The project focus is (i) communications to and from people on highly relevant local domains, such as weather/climate information pertaining to farming in the Sahel, and (ii) delivering such information via automatically generated voice messages in a domain-focused speech vocabulary that is crowd-sourced from rural communities themselves. The aim is to produce a variety of limited-vocabulary ASRs as a basis for the development of useful (mobile and radio) voice-based information services that fit the needs, preferences and knowledge of local rural communities in northern Ghana.
WHY IS THIS RESEARCH IMPORTANT?
There is a digital divide in terms of digital information, not just between the Global North and the Global South but also internally in most developing countries. This divide is partially due to inequalities resulting from the initial methodologies that guided the development of the Internet. A decentralized Internet can tackle the major hurdles of the digital divide from a bottom-up approach by focusing on voice technologies, local under-resourced languages, and existing communication technologies.
This research tackles the issue of the digital divide by providing tools that build a decentralized, context-aware, community-centred but still global Internet; combine knowledge from communities, institutions, organizations and research to realize the aspects of the colonized Internet that can be circumvented by available or new technologies; and results in methodologies and systems that foster easier access to digital information in low-resource environments.
METHODOLOGY
The overall methodology of this research is Participatory Action Research (PAR). The key feature that sets PAR apart from other methodological approaches is that individuals and communities are conceived of as first-class partners in a co-creation approach.

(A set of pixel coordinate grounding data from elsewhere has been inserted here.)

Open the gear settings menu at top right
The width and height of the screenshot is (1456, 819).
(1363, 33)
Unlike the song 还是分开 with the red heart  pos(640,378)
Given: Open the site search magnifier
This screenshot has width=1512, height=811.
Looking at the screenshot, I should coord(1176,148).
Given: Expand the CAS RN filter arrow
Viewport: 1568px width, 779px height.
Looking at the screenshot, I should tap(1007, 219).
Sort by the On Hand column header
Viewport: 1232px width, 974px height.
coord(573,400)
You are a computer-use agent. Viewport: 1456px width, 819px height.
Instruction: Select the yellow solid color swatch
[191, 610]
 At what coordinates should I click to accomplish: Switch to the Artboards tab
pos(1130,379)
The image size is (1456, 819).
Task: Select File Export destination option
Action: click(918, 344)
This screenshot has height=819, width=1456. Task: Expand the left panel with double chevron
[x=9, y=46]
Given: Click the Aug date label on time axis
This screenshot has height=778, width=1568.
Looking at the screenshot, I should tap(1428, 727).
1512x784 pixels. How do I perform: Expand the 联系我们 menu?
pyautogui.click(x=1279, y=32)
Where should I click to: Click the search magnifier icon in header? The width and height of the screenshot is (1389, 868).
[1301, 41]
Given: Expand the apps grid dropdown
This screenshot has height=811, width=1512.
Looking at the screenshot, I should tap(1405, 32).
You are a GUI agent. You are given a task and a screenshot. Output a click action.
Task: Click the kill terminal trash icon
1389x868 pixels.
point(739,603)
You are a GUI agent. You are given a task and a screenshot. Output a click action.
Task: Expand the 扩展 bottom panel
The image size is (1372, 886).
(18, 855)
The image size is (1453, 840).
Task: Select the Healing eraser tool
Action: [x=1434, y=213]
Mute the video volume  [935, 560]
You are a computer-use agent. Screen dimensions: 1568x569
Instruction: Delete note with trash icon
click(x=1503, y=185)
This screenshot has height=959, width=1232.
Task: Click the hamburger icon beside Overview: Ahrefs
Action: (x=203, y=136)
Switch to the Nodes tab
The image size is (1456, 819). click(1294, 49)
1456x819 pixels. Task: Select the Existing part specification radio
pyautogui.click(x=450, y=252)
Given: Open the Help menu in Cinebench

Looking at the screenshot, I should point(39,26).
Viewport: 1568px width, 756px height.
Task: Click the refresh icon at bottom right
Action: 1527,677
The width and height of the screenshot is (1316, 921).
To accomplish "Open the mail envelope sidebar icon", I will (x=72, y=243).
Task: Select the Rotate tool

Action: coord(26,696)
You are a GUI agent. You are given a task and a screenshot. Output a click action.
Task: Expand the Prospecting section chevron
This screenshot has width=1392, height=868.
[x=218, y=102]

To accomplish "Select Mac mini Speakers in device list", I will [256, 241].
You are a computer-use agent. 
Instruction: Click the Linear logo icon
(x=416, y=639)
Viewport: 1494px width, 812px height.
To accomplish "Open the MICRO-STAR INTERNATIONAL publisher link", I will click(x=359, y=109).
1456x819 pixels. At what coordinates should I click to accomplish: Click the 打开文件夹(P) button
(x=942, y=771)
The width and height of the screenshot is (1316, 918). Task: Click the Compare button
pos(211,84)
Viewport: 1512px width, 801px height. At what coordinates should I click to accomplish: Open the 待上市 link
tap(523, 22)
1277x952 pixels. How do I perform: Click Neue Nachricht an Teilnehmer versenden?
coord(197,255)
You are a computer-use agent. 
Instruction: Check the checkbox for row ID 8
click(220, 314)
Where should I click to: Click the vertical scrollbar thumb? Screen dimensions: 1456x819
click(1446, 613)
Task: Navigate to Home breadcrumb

Within the PAR paradigm, various kinds of Information Systems (IS) and Software Engineering (SE) components are designed and deployed, including Artificial Intelligence (AI) tools. The Design Science methodology for Information Systems and Software Engineering is followed to construct, test and evaluate ICT/IS artefacts in interaction with their real-world context.
Concerning data gathering, the project gathers audio recordings of brief utterances from community members from which data analysis is made by AI methodology for Automatic Speech Recognition (ASR) for low-resource environments. It also gathers local content data regarding a specific but important domain, weather and climate information as locally relevant for farming, to build up a limited vocabulary out of which locally useful farmer messages concerning weather and climate can be generated. This provides a basis to integrate Internet-based global climate information with local data and local ways of expressing weather information.
The quality, relevance and adequacy of such weather/climate information messages for communities are evaluated through interviews and community workshops with round-table conversations.